[[ Supplied passage, beginning ]]
Prediction of Mild Cognitive Impairment Severity Using EEG Data and Neuropsychological Scores in Source Space
This report delves into the predictive analysis of Mild Cognitive Impairment (MCI) severity, leveraging high-density EEG data combined with nuanced neuropsychological scoring. It extends previous research by incorporating advanced feature engineering techniques, including source analysis from the Human Connectome Project (HCP) combined atlas, and exploring the efficacy of machine learning models like Logistic Regression, SVMs, and XGBoost in distinguishing between MCI severity levels. The integration of relative bandpower features from 42 Regions of Interest (ROIs).
This analysis integrates machine learning models to classify subjects into two groups based on the FRSSD total score, a functional scale indicating the severity of symptoms. The Functional Rating Scale for Symptoms of Dementia (FRSSD)[2] evaluate daily living skills affected by MCI across 14 dimensions, including eating, dressing, managing incontinence, communicating, sleeping, recognizing faces, maintaining personal hygiene, remembering names, recalling events, staying alert, understanding complex situations, knowing one's location, managing emotions, and interacting socially. The FRSSD assigns scores from 0 (no impairment) to 3 (severe impairment) for each activity, reflecting the individual's level of functional ability. It's important to note that this assessment is completed by caregivers, not the patients themselves, which means the scores might reflect the caregivers' perceptions and the impact of caregiving on their well-being. The scale uses a threshold score of 5 (authors recommendation) to distinguish between individuals who are likely healthy and those who may have dementia, providing a valuable tool for analysis of cognitive decline.
In this analysis the cutoff score of 5 was not used, instead the participants were divided into two groups based on the FRSSD total score: a lower-score group (0-3) and a higher-score group (4 or higher).
Fig.1 Functional Rating Scale for Symptoms of Dementia (FRSSD) and the distribution of scores in the dataset across the subjects. The scores are divided into two groups: lower-score group (
The methodology involved preprocessing EEG data, source space analysis, extracting features, and linking these features with neuropsychological scores to create a comprehensive dataset. The dataset was then used to train and evaluate several machine learning models, including Logistic Regression, Support Vector Machines (SVM), and XGBoost, to classify subjects into two groups. The detailed steps for preprocessing the EEG data can be found in the previous report.
[[ Supplied passage, end ]]
> Instructions for the task
Resume the report above on predicting MCI severity from EEG data, starting right after its final sentence.
[[ Supplied data, beginning ]]
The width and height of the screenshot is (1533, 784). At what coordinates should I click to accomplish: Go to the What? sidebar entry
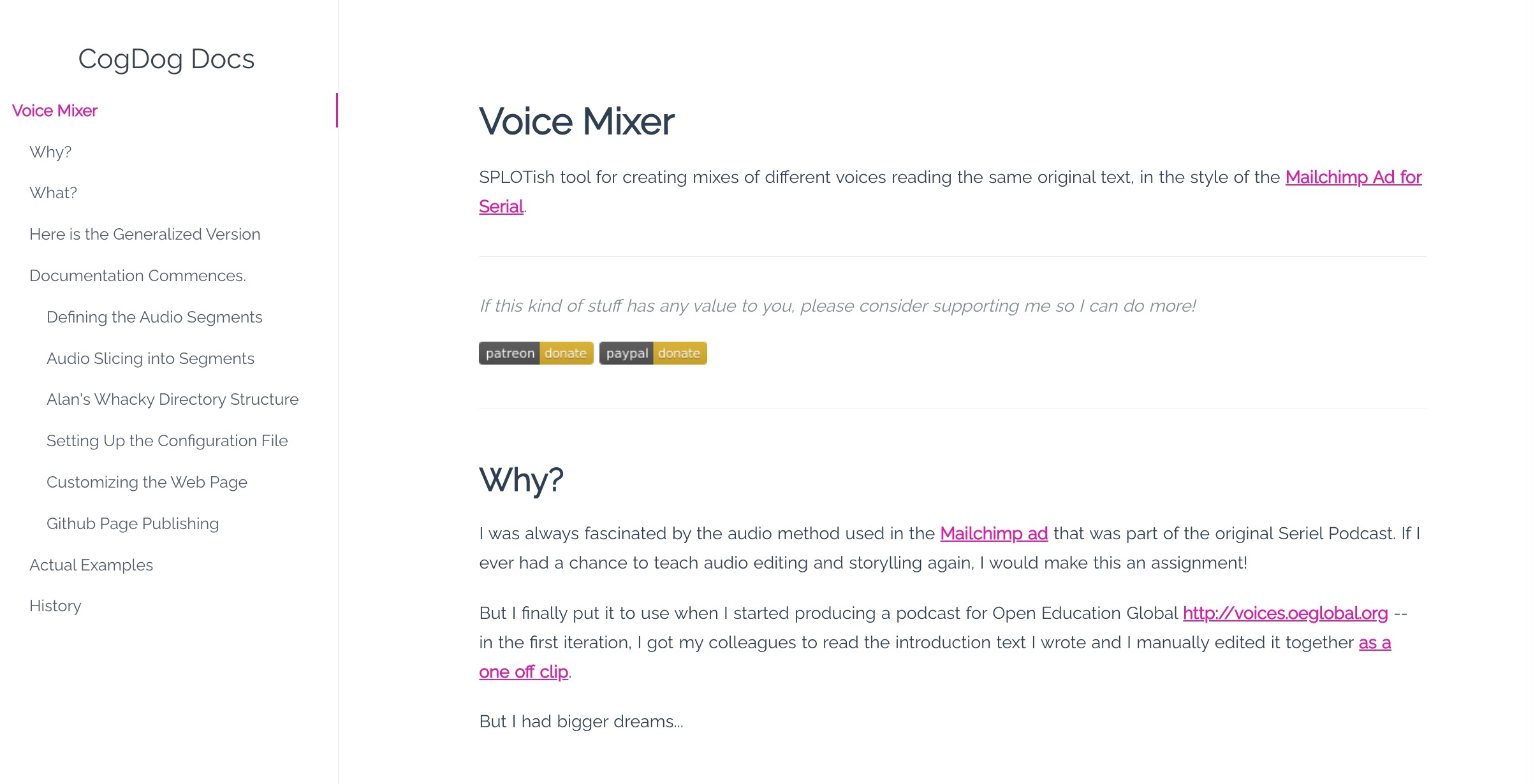tap(53, 193)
[[ Supplied data, end ]]
> Answer box
The study utilized preprocessed EEG segments, with source analysis conducted for each segment to extract bandpower features from 42 ROIs using the HCP_combined atlas. Features were calculated for different segments of subjects' EEG data, ensuring careful handling to avoid data leakage.
Utilized a custom function to compute source time courses (STC), employing sLORETA with fsaverage
brain temaplate for inverse modeling and focusing on meaningful regions within the HCPMMP1_combined
atlas using MNE-Python
library[3]. The relative band powers and their ratios were calculated using the yasa
library[6]. The features were standardized using the StandardScaler
from the sklearn
library. The dataset was split into training and testing sets, ensuring stratified sampling based on the groups and subject segments defined by FRSSD total scores. The models were trained and evaluated using accuracy and ROC AUC scores, with a focus on understanding the performance of each model in distinguishing between the unbalanced groups.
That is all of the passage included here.